> **Task prompt**: Put the stretch of data from the line containing "Open the 软件下载 menu item" through the line containing "pyautogui.click(x=1319, y=853)" into a two-column CSV with the headers input and output, one row for each input and its output. Enclose every value in double quotes as a single field, with line breaks replaced by spaces.

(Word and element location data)
(begin)

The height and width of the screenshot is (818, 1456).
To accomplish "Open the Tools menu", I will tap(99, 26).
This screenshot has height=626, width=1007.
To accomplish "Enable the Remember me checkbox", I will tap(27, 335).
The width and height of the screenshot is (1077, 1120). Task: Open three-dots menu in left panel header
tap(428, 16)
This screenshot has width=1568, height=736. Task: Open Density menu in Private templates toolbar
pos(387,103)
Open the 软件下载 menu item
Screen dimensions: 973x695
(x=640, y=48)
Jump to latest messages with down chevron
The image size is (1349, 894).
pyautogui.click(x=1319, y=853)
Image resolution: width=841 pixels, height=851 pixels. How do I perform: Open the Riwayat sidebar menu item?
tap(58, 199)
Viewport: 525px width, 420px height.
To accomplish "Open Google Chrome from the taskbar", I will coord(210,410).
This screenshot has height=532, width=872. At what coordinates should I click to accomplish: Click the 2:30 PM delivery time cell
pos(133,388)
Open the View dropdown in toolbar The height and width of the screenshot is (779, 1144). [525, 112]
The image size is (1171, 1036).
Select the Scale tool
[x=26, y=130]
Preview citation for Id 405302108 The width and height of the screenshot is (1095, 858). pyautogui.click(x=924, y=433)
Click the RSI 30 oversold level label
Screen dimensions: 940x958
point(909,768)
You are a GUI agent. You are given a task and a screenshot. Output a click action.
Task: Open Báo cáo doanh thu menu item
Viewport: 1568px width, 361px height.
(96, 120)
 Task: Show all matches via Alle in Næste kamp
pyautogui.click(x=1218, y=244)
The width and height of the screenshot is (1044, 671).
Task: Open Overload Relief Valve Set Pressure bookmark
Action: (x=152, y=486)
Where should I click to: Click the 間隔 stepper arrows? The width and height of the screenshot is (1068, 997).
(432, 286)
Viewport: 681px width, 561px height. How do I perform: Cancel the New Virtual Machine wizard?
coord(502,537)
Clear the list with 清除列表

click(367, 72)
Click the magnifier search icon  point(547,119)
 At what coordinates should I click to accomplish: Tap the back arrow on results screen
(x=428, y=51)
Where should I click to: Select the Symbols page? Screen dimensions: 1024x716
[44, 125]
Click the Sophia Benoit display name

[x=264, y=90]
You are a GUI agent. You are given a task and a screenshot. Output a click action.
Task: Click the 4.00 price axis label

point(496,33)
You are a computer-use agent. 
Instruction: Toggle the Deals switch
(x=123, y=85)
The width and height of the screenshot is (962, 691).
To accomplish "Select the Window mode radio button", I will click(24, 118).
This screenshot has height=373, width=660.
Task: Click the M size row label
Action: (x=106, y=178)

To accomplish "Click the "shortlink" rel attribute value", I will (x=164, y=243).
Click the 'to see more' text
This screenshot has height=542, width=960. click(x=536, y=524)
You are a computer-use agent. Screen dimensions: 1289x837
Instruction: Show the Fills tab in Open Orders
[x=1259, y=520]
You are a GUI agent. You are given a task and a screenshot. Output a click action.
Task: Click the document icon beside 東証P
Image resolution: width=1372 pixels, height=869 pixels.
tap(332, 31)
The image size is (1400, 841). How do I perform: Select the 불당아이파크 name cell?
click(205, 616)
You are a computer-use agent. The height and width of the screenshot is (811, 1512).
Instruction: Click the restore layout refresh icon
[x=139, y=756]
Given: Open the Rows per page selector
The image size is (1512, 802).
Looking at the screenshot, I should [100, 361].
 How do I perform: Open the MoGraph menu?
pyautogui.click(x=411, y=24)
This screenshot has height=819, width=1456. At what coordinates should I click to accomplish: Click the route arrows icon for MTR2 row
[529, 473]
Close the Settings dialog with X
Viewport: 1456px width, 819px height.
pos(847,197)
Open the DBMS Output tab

(end)

> **Result for this exercise**:
input,output
"Open the 软件下载 menu item Screen dimensions: 973x695","(x=640, y=48)"
"Jump to latest messages with down chevron The image size is (1349, 894).","pyautogui.click(x=1319, y=853)"